The second fallacy is to overstate the extent to which the new technology can change the pattern of working life. Similar claims have been made about virtually every advance in computer technology. In the early 1980s we were told that robots would marginalise workers.

It is true that in the short term and on a local scale, new technology can lead to massive job losses as companies use it to improve productivity. With the Internet, there is also the added threat of dispersing workers to carry out their tasks at home rather than in offices.

But capitalists cannot escape the bind of workers being their sole source of profit. Workers have still to be exploited in order to keep the system afloat. So far the revolution in information technology has taken many skilled workers from drawing boards to screens, at massive cost and with no overall improvement in profitability. Other workers now punch high-tech tills in McDonalds instead of using fish and chip cash boxes.

And, while it is true that there has been an increase in homeworking – mainly of better paid technical and managerial staff with a career commitment to their company – the migration from office to home has been very small.

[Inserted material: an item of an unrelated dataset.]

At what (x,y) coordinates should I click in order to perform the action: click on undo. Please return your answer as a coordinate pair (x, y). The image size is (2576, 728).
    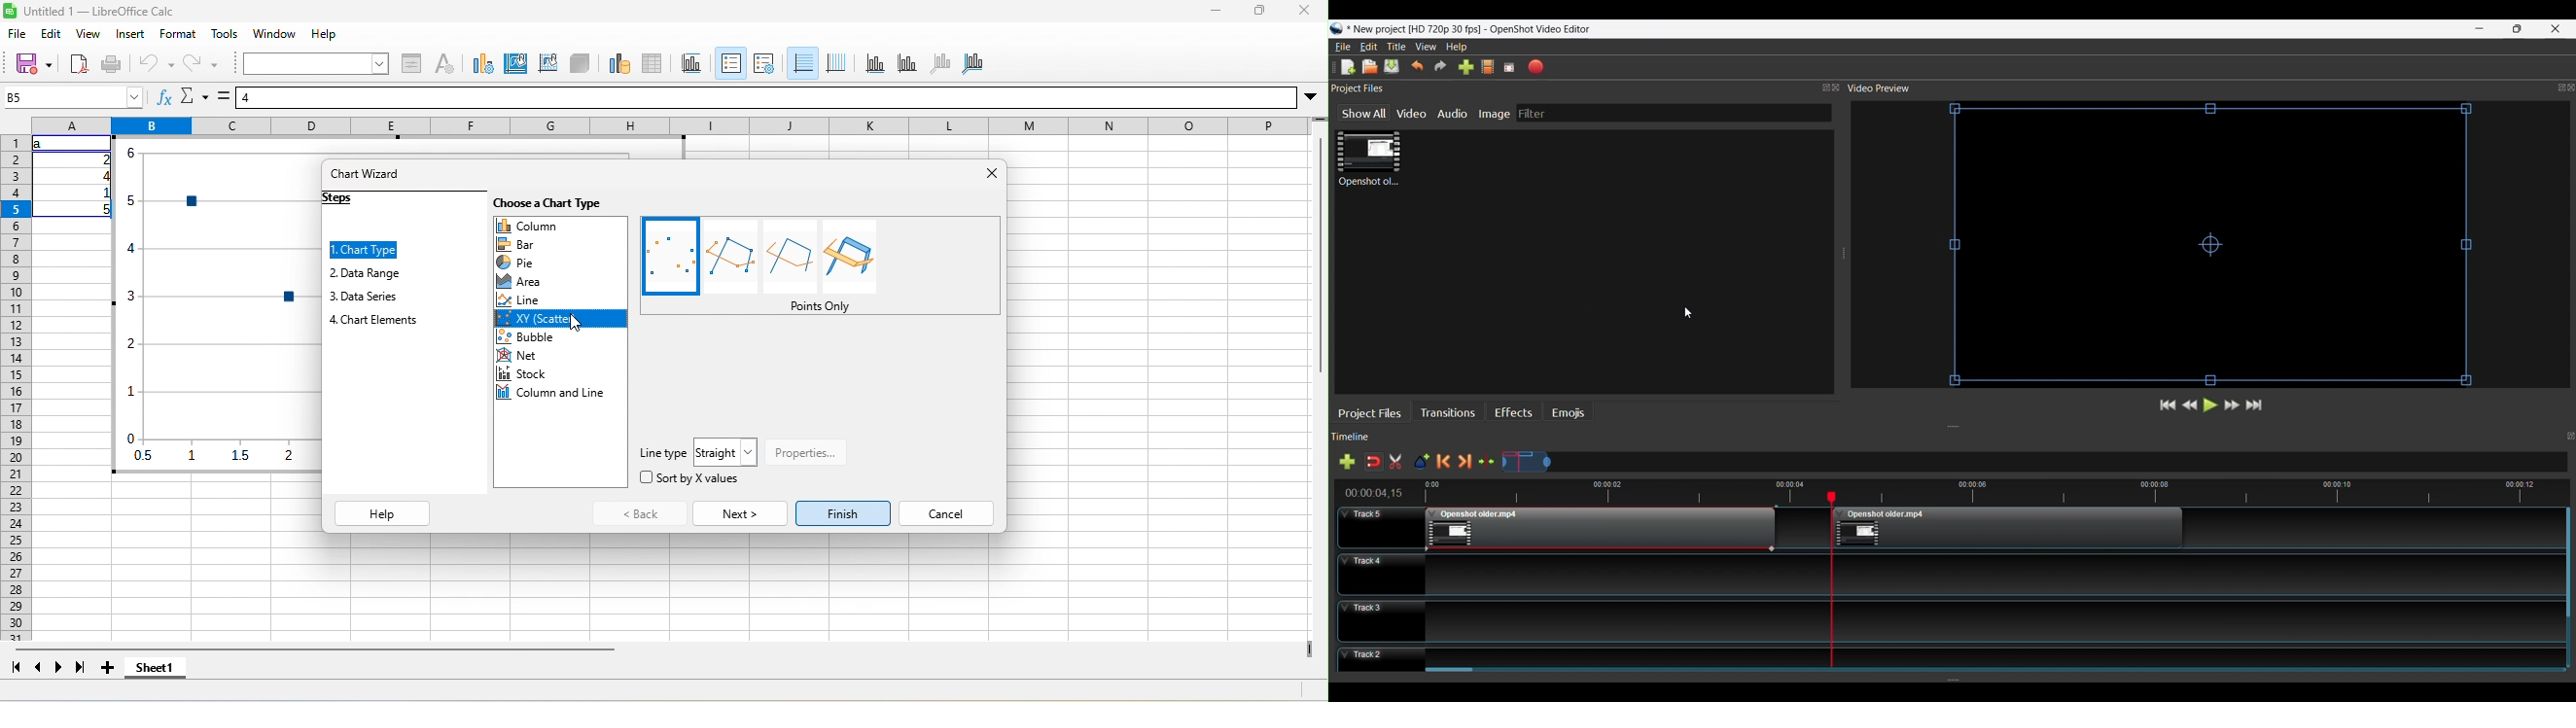
    Looking at the image, I should click on (155, 64).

In theory whole swathes of workers could do at least most of their work from home. In practice every large employer knows it is only the careful structure of foremen, surveillance and office discipline which squeezes productive effort from workers.

Scepticism about the Internet, however, has so far been mainly the preserve of reactionaries. Right-wingers have complained that here is a medium not yet properly censored, and therefore not fit for public consumption. The real issue, though, as with all great technological innovations, is who will ultimately be allowed to benefit from it.

The Internet has one of its origins in the solution of a simple problem. In 1970 a system was built to link computers at the various different island sites of the University of Hawaii. It was in academic circles that routine exchange of the information through computers first developed and flourished. The US military became interested in the concept at the same time.

The proliferation of computers and the eventual adoption of a common method of communication (TCP/IP) spurred the growth of the network. As yet there is no actual owner of the Internet. It is still a semi formal collection of 25,000 different networks around the world.

In the United States Bill Clinton set up the Information Infrastructure Task Force to get to grips with how to benefit big business. Massive corporations such as Rupert Murdoch’s Newscorp or the telephone giant AT&T were waiting to corner markets – if only subscription charges, copyright laws and access rights could be ensured.

Phone companies were allowed to levy their customers for the cost of laying the new cable needed for the Internet expansion. Football fans now have to pay cable or satellite companies for the privilege of watching what they could previously have seen free. Now big business is racing to turn the promise of the Internet on its head:information will cost.

According to the Financial Times:

’The Internet itself is being inundated with businesses signing themselves on ... more than half of 3,400 networks registered for the Internet were private businesses, compared to ... 4 percent educational centres.’

The Encyclopaedia Britannica is a test case. Think of the biggest, most expensive book ever, and this is it. No hymn of praise to the superhighway was complete without the vision of this work sliding down an optical cable. Well now a pilot scheme is going to let US students have a peek: payment by article.

Capitalism is therefore making a commodity out of electronic knowledge in the same way that big publishers, copyright law and bookshops have long made a commodity of printed knowledge.

This process is far from complete, and there are many millions of genuine Internet users who will continue to defy market dictates by continuing the tradition of free exchange of information.

However, in the same way that big business has put its tentacles around and concentrated the ownership of deregulated television and radio through sheer economic might, it is now setting up the tollbooths on the information superhighway.